[EXERCISE OBJECTIVE]
Quote the lines of the records below verbatim, starting at the line that contains "legal [543, 196]" and ending at the line that contains "apply is located at coordinates (217, 809).", with both of those lines included.

[EXTRACTED RECORDS]
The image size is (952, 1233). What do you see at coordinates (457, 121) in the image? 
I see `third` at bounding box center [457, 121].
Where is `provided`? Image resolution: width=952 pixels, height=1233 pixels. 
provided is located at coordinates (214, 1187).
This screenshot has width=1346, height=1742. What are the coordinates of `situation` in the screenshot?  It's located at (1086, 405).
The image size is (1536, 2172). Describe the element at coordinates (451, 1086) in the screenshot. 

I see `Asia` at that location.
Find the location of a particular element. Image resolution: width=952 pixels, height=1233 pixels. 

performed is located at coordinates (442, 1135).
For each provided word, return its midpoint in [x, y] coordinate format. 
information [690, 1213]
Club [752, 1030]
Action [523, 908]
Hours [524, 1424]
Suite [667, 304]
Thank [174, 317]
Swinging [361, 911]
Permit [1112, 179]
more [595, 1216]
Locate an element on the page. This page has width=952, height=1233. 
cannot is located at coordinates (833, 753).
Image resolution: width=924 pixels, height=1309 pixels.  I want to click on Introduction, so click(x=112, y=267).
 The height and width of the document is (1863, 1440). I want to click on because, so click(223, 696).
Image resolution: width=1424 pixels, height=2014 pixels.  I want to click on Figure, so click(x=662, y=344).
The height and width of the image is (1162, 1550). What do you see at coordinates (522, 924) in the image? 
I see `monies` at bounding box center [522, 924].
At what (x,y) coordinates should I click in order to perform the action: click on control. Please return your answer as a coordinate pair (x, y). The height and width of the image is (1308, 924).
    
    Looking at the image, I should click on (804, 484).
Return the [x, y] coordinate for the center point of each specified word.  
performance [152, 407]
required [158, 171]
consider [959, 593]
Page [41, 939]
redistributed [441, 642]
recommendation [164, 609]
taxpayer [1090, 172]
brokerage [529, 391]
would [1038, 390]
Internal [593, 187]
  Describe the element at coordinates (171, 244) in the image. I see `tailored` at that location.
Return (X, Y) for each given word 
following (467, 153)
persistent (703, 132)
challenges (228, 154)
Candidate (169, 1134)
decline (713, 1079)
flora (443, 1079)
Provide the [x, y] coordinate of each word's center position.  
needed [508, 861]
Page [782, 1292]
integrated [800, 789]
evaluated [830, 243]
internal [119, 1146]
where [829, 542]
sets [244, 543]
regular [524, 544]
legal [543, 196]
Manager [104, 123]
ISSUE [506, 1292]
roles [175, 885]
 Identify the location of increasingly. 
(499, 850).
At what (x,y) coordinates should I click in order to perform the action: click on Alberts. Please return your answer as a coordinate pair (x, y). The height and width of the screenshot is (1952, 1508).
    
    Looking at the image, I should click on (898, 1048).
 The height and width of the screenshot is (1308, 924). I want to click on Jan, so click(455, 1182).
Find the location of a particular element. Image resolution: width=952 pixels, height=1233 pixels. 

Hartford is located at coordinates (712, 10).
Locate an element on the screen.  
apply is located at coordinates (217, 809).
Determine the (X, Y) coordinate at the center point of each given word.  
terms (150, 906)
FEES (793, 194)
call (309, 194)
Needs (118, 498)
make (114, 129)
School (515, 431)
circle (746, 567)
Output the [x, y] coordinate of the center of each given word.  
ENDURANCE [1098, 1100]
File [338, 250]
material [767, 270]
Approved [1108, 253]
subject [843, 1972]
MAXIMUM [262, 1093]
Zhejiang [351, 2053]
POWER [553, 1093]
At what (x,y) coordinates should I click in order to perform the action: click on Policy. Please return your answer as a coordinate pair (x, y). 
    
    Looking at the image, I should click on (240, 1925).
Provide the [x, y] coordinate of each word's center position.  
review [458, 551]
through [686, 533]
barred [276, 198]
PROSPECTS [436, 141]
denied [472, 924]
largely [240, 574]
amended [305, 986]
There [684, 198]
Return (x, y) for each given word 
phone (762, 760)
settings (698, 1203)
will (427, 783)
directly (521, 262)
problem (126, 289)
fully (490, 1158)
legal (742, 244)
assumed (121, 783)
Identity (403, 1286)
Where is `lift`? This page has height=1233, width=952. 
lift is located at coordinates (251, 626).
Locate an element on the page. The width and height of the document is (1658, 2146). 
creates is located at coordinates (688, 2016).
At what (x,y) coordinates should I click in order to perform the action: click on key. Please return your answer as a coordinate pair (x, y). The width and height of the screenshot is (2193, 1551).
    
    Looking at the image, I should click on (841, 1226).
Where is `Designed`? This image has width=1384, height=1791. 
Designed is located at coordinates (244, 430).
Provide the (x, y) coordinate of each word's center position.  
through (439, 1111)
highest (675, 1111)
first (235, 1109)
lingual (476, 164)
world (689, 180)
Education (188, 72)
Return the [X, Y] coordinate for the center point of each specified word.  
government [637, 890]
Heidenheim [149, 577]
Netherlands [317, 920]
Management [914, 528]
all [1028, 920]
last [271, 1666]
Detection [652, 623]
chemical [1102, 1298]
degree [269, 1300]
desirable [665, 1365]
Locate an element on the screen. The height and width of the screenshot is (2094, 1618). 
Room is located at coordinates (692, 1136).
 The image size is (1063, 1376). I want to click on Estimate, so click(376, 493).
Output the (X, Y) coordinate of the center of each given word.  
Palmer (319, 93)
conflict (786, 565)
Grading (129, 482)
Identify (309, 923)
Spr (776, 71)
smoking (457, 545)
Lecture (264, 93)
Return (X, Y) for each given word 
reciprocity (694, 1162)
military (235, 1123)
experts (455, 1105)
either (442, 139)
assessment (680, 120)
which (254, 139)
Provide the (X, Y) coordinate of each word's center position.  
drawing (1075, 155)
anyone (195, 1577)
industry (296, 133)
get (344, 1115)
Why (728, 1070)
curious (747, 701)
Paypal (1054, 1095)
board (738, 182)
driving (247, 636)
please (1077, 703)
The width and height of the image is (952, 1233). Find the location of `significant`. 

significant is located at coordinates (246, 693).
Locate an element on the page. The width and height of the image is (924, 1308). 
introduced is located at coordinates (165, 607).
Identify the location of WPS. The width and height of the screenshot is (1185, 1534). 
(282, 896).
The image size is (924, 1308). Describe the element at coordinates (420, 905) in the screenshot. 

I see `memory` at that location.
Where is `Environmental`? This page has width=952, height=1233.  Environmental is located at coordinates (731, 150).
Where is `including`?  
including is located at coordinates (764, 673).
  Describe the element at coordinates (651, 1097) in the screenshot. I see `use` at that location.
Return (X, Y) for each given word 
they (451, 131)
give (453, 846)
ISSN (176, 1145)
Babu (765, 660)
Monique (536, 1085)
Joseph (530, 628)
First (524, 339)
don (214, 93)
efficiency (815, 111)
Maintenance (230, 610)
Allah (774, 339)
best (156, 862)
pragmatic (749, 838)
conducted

[ANSWER TO THE TASK]
legal [543, 196]
Manager [104, 123]
ISSUE [506, 1292]
roles [175, 885]
 Identify the location of increasingly. 
(499, 850).
At what (x,y) coordinates should I click in order to perform the action: click on Alberts. Please return your answer as a coordinate pair (x, y). The height and width of the screenshot is (1952, 1508).
    
    Looking at the image, I should click on (898, 1048).
 The height and width of the screenshot is (1308, 924). I want to click on Jan, so click(455, 1182).
Find the location of a particular element. Image resolution: width=952 pixels, height=1233 pixels. 

Hartford is located at coordinates (712, 10).
Locate an element on the screen.  
apply is located at coordinates (217, 809).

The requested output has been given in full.